* _The exercise_:
Continue the guide to coloring terminal text with Farben from the point where it stops.

* _Passage given_:
Farben gives you a few ways to color text and print it. Here's when to use each one.

Picking a Color Format

Start with named colors. They're readable, short, and cover the basics.

rust
cprintln!("[red]Error! [green]Success! [yellow]Warning!");

Reach for ANSI256 when you want more variety but don't need exact control. A color chart is your best friend here.

rust
cprintln!("[ansi(208)]A warm orange. [ansi(27)]A vivid blue.");
cprintln!("Orange is an awesome way to use ANSI256 since named colors don't have them.")

Use RGB when you have a specific color in mind, like a brand color or a precise shade.

rust
cprintln!("[rgb(255,90,0)]Fancy Orange (TM).");
cprintln!("That orange looks [italic]fancy...");

TIP

When in doubt, named colors first. They're the most readable at a glance and work everywhere.

color() vs color_fmt!() vs cprintln!()

A confusing amount of choices that all do different things.

Use color() when you need the colored string itself, not just to print it. For example, passing it to a logger or building a larger string.

rust
let msg = color("[red]Something went wrong!");
log::error!("{msg}"); // This is not a Farben built-in.

Use color_fmt!() when you need to interpolate runtime values into a colored string and store it.

rust
let path = "/some/file.txt";
let msg = color_fmt!("[red]File not found: [/]{path}");

Use cprintln!() for everything else. It's the shortest path from markup to terminal output.

rust
cprintln!("[green]Done in {}ms.", elapsed);

TIP

cprint!() works the same as cprintln!() but without the trailing newline, useful when you're building output incrementally.

* _Given data_:
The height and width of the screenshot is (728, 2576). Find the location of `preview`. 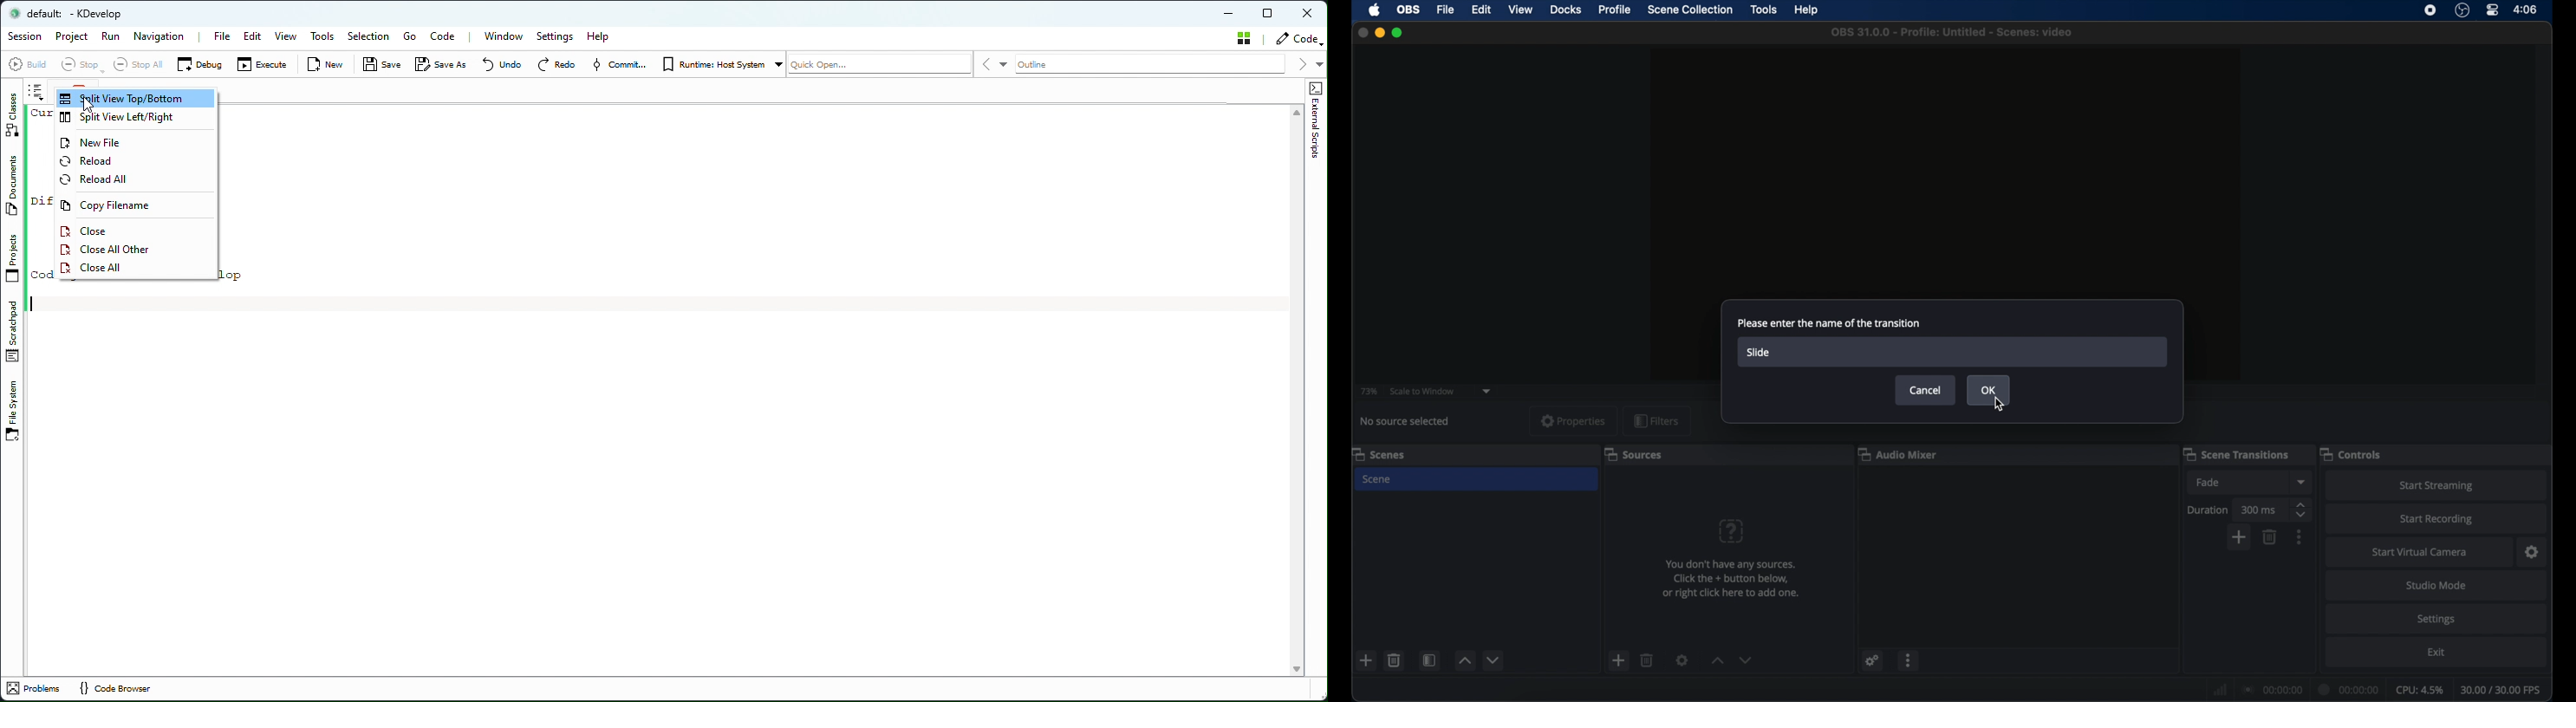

* _Solved problem_:
Idiomatic Ways to Bleed

Idioms, idioms. There's a ton of things that have their own idioms, even bleeding!

The main use case for bleeding is to separate printed text into multiple lines that share the same style. If that's not your use case for bleeding, I don't know what is.

To elegantly bleed appropriately, we declare the style first, and then let the text below use that style. Like the following:

rust
cprintb!("[italic blue]"); // Declare the style.
cprintb!("I'm blue and I'm italian. This is a description text yadda yadda, "); // Leading space for printing in-line
cprintb!("Lorem ipsum dolor sit amet. Consectur adipiscing elit. What does that mean? ");
cprintln!("Final description text uses `cprintln!` to finally reset the style.");

cprintln!("\nGuys, what did I miss?");

INFO

This is the idiomatic way to use bleeds. It doesn't matter if you use newlines or not, but declaring the style and then using an in-line print is the correct way.